Maximising the potential of your superannuation fund
Tuesday July 1, 2008
One of the unfortunate issues of investing in a superannuation fund is that many people do not do so when it will give the greatest benefit. The earlier in your career that you add extra money into your superannuation fund, the more money it will have made by the time you retire. Obviously there are fair enough justifications for not adding to your superannuation fund when younger, such as the need to save for a home loan or other needs, but it can be quite simple to find money you won't miss to contribute money to retirement long before it is needed.
Many younger people will find that they receive a refund n their tax return due to not having a high enough income. While some people spend in the hopes of a high tax return, most are wise enough not to count their chickens before they hatch. If you receive an unexpectedly large tax refund, contributing it to your superannuation fund can be an excellent investment. A few hundred dollars may not be much of an investment in other areas, but 30 or 40 years in a superannuation fund should help it to pay off.
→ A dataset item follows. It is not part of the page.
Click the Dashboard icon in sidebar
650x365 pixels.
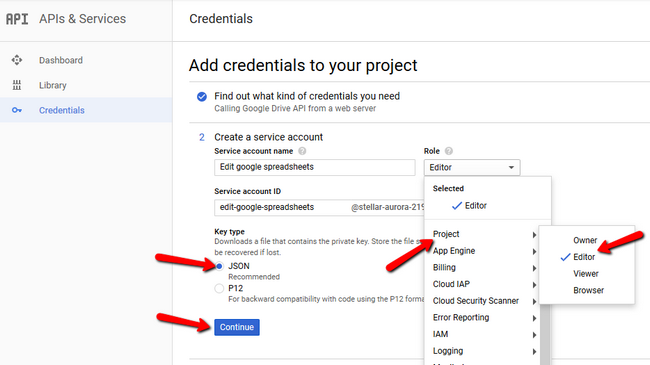click(17, 60)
Another benefit of contributing to a superannuation fund while on a lower income level is that the amount you will be rewarded for is higher. There are limitations on the bonus money that the government will add to voluntary superannuation fund contribution. This is largely due to the fact that higher income earners are likely to have enough retirement funds merely using the 9% contribution their employer must make. Maximising your superannuation fund when starting your career can mean less effort is needed to increase it when retirement approaches.